Too many IT people step over the line from cutting edge to bleeding edge or wind up just plummeting off the edge entirely into an endless free-fall of bad consequences for all end-users, all for the lack of a little forethought and well-considered conservatism. I’ve seen it one too many times.
Whether the IT person is in-house talent or outside service personnel, the result is too often the same. An hour after they leave, or sometimes moments after they arrive, the system comes screeching or grinding to a halt over a careless action. And they are either unavailable or powerless to fix it, leaving the end users holding the bag.
Example? How about the IT person who decided to just shut down a network without prior notice or query to implement a “3 minute” power supply replacement, only to find the system would not reboot with the new supply, and the old one officially died upon removal. Oh, did I mention that a lawyer was in the conference room in the middle of a 4+ hour complicated closing at the time? You would have thought it was the fourth of July based on the fireworks.
Example? How about the IT person who heard a funny noise coming from the PBX phone switch and decided to reboot it on the chance it would take care of the problem. Want to take a guess? Yep, you got it. It was an impending hard drive controller failure, and the hard drive failed when it stopped spinning. The firm was without phone service for over 24 hours, and lost all its voicemail messages, current and saved.
++++++++++
Copy the passage on careless IT work from the words "Whether the IT" through "holding the bag.", changing "end users" to "office staff".

* [MATERIAL PROVIDED]
++++++++++
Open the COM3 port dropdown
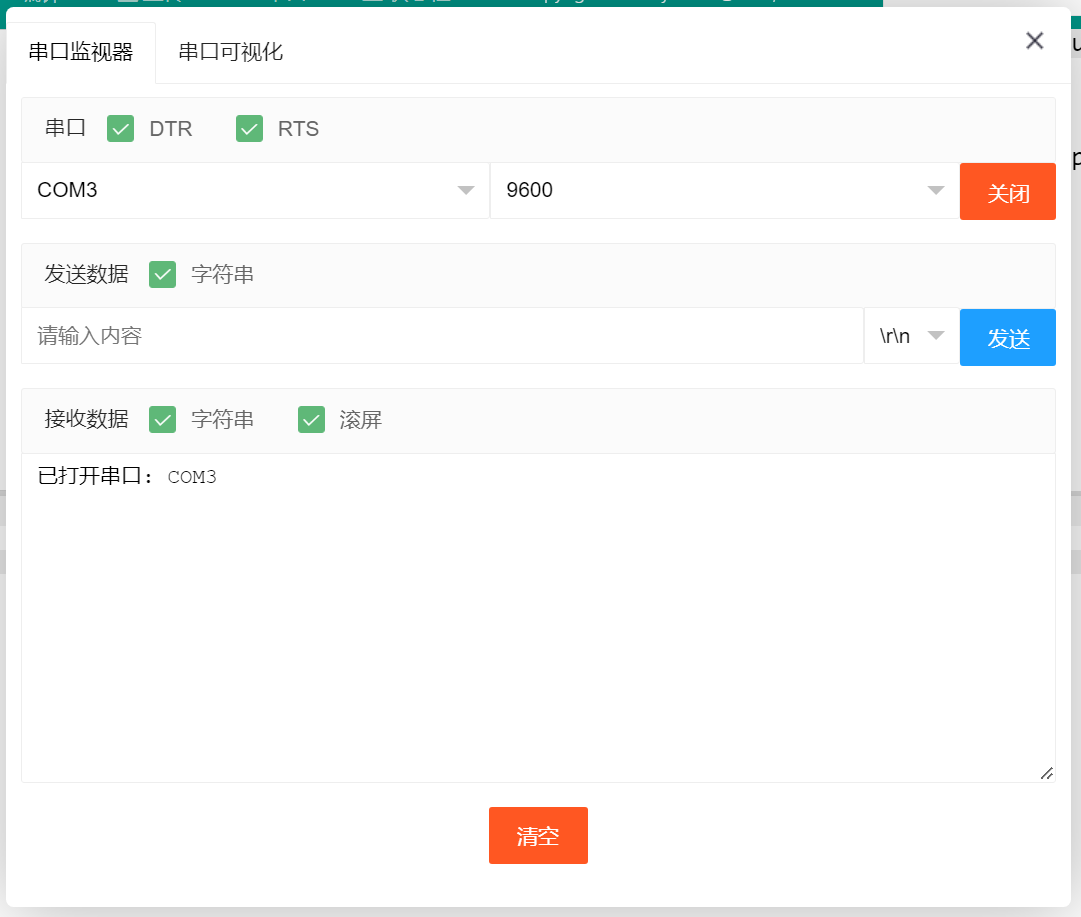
++++++++++
* [SOLUTION BELOW]
Whether the IT person is in-house talent or outside service personnel, the result is too often the same. An hour after they leave, or sometimes moments after they arrive, the system comes screeching or grinding to a halt over a careless action. And they are either unavailable or powerless to fix it, leaving the office staff holding the bag.